Klondike Gold reports drilling results. [Klondike Gold Corp.]  Shallow hits in their first 4 holes from 2.3 to 5.7 g/t Au over 3 to 7.7 m; 15 holes to come.   CEO Peter Tallman reports that:

“in plain terms: the hunt is on.”

Likely first for more money.

Dirty deeds in Alaska

Skulduggery at the EPA. [Petroleum News of Alaska]  If a mining company executive secretly colluded with locals to screw a competitor and then vanished into the jungles of South America when regulators got on his trail, this would be big news – maybe even a movie.   But it’s no big deal when some self-appointed eco-warrior uses his position in the Federal Government to screw a mine proponent and pulls the same vanishing act.  Seems like Mr. Big in the “stop Pebble at all costs” movement is a recently departed biologist working for the EPA who has flown the coop – much to the displeasure of an American judge.

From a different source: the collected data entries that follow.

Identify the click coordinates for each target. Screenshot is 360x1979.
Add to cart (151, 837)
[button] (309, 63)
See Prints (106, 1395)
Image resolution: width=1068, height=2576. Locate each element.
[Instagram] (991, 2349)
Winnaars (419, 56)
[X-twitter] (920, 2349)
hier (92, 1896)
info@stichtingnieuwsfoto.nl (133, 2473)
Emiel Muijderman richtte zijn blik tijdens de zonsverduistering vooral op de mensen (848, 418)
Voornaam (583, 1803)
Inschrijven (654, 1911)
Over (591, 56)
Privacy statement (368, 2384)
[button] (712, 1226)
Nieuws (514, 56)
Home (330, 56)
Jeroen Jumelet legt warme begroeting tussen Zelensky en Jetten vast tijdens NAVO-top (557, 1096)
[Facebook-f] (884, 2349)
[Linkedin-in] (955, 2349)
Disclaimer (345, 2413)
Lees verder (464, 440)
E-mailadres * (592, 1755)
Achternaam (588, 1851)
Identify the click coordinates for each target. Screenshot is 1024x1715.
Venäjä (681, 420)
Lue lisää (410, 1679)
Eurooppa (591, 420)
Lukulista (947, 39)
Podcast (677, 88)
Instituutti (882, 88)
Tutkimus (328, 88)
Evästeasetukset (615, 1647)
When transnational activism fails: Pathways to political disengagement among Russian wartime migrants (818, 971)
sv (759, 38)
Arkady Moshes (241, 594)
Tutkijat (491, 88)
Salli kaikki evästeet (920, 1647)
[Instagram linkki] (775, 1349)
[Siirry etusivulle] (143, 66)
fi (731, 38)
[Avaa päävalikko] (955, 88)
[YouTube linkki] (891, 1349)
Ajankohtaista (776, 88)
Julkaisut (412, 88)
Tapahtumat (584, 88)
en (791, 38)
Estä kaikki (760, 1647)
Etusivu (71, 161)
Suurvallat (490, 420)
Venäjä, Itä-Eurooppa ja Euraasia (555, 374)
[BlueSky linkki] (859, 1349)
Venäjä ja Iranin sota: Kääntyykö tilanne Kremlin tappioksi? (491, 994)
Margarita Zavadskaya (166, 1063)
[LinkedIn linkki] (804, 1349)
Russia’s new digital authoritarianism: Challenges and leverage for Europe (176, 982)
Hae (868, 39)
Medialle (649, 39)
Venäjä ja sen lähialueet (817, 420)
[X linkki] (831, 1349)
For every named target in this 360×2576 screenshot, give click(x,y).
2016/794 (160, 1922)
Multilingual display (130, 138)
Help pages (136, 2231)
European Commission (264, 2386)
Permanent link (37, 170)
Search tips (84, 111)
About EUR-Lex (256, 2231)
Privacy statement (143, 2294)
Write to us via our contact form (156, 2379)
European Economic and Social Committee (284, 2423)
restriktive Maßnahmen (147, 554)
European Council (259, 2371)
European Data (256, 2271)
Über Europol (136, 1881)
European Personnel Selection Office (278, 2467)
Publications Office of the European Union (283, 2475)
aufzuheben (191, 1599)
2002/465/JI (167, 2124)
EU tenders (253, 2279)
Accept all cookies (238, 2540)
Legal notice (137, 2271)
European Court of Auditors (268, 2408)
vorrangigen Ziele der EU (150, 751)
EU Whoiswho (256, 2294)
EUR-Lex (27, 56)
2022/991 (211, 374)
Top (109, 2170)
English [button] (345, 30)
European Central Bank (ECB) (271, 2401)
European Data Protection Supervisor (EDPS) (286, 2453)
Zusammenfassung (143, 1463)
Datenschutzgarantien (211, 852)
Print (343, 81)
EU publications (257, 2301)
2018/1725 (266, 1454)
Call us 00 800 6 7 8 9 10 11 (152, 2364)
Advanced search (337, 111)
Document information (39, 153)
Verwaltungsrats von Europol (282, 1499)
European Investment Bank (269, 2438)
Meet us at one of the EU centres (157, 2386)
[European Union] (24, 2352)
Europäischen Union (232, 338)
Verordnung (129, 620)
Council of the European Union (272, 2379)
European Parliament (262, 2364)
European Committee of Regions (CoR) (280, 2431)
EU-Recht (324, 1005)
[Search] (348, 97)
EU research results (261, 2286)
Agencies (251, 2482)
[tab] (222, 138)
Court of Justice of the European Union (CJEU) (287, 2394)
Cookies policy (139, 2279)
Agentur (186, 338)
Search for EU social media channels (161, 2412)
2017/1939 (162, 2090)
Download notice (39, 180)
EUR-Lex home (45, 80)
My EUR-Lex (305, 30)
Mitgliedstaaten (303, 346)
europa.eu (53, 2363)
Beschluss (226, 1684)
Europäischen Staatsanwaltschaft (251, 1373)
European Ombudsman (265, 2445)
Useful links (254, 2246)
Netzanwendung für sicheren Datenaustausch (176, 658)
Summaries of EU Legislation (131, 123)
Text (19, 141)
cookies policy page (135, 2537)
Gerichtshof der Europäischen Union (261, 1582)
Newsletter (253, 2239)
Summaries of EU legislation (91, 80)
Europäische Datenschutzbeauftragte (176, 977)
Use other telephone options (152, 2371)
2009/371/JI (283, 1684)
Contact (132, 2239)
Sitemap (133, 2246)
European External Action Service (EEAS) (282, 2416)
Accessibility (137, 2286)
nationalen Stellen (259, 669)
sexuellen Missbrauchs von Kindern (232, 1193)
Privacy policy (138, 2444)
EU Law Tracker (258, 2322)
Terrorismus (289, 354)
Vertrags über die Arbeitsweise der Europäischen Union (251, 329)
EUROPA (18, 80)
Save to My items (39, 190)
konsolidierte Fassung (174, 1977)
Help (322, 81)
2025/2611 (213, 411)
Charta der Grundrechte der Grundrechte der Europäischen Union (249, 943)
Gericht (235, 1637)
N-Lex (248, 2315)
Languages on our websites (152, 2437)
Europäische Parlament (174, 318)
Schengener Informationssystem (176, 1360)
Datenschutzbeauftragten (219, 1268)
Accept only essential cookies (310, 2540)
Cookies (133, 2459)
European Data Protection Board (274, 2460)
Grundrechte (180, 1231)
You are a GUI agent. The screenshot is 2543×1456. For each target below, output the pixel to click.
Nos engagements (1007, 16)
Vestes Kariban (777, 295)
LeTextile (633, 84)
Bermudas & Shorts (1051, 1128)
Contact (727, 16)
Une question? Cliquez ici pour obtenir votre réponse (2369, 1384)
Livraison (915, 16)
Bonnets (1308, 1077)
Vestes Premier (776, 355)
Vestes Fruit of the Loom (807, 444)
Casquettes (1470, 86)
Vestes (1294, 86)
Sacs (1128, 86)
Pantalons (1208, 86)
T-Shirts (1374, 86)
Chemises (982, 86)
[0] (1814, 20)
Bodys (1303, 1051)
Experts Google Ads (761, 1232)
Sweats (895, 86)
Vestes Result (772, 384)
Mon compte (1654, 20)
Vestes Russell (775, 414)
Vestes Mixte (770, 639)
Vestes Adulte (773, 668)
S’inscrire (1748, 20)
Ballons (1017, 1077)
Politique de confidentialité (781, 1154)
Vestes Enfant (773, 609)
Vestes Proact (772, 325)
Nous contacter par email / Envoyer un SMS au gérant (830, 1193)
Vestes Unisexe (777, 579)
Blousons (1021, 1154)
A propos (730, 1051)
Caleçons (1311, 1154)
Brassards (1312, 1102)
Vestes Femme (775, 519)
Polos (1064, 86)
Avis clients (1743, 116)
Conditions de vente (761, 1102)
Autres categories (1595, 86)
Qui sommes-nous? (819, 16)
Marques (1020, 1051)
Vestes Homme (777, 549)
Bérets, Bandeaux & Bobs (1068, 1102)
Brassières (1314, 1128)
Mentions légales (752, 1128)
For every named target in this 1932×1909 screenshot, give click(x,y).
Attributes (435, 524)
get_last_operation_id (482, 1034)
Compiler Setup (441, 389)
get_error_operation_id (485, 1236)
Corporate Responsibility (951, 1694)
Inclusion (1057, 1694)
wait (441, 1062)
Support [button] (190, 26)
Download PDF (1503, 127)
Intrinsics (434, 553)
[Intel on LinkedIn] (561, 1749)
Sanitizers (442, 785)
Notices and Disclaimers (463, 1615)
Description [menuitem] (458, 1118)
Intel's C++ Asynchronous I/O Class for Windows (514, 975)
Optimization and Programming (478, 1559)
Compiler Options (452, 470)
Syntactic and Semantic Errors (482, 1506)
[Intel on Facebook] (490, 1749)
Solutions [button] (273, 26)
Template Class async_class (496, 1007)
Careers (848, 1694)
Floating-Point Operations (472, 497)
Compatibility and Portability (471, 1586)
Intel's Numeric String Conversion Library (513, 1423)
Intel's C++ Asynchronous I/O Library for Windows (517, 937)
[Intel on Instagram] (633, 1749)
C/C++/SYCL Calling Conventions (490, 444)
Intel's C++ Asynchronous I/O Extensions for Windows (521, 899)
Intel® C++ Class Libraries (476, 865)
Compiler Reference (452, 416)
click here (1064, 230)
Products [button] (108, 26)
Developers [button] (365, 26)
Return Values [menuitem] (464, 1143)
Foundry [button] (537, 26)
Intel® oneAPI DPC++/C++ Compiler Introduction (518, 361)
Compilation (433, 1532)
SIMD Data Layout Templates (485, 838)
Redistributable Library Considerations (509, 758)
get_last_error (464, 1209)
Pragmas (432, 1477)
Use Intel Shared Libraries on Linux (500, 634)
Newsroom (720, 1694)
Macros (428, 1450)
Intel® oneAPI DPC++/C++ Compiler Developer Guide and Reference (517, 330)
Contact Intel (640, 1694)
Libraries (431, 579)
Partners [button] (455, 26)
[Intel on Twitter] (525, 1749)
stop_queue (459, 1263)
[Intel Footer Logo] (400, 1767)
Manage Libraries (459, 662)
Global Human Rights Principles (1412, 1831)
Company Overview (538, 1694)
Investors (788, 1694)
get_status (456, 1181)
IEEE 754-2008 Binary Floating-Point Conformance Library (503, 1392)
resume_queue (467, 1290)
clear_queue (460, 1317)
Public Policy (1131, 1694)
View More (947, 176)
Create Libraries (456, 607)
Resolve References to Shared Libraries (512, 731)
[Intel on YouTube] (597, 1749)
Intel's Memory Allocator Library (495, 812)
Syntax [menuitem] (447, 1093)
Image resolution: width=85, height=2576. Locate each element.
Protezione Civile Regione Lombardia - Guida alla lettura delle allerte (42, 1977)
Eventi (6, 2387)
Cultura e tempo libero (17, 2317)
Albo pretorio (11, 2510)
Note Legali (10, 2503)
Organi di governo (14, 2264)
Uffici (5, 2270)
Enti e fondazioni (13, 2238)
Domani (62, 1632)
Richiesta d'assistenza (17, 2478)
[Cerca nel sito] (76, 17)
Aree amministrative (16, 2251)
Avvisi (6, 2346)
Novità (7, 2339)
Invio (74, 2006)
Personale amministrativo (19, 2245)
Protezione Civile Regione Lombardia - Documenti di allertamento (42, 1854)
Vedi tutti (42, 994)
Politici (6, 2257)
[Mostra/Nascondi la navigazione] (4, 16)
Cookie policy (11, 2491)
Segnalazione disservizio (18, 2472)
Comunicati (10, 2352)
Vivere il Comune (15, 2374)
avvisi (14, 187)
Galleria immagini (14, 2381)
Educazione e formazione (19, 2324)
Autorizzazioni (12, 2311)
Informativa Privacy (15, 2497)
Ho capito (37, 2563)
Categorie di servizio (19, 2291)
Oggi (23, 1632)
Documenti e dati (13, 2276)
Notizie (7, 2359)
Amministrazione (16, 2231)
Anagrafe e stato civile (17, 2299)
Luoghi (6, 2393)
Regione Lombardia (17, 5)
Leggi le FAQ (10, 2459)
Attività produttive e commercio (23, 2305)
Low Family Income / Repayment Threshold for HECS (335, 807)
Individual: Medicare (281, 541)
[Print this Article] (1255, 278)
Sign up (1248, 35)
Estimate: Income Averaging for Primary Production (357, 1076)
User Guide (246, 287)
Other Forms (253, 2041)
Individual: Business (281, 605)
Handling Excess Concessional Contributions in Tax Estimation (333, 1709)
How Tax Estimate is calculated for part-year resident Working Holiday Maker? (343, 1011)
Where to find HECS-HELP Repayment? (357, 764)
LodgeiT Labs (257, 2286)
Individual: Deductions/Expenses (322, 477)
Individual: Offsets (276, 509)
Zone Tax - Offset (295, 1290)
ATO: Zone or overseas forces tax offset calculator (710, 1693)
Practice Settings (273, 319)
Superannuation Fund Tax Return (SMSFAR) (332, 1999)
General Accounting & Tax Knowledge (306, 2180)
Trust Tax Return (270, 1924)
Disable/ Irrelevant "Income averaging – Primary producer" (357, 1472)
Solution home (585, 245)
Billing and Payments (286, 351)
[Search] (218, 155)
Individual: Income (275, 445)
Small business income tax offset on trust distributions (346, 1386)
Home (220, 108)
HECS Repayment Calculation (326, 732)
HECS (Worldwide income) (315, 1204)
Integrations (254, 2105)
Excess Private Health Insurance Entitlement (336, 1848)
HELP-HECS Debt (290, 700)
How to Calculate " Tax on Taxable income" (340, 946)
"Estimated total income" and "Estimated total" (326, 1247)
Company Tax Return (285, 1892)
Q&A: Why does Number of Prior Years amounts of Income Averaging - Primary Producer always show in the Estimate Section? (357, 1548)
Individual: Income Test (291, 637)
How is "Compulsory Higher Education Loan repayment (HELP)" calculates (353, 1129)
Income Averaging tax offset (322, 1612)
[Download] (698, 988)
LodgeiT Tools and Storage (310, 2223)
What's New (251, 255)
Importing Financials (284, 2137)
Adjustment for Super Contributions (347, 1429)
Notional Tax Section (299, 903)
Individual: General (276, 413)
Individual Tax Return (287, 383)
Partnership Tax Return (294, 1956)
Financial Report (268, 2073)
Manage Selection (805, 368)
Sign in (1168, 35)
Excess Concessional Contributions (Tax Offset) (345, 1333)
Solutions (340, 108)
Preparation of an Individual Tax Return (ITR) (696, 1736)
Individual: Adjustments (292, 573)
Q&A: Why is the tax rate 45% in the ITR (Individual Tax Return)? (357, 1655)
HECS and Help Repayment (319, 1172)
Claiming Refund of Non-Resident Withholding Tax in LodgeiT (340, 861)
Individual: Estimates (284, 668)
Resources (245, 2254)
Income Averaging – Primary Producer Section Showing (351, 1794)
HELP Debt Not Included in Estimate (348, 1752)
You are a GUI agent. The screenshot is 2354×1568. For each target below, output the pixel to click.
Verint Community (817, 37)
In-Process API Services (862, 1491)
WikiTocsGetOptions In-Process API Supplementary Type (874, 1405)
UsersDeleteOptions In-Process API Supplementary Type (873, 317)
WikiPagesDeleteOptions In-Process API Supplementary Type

No uranium mining in Quebec! [CTVnews.ca]  There isn’t any; there won’t be any; and the explorecos that spent money are SOL.    … because “there is no “social acceptability” for uranium mining to proceed at this time. After a year of study, a three-person panel said that it would be premature to authorize development of Quebec’s uranium industry.”   Instead of science, we get mob rule.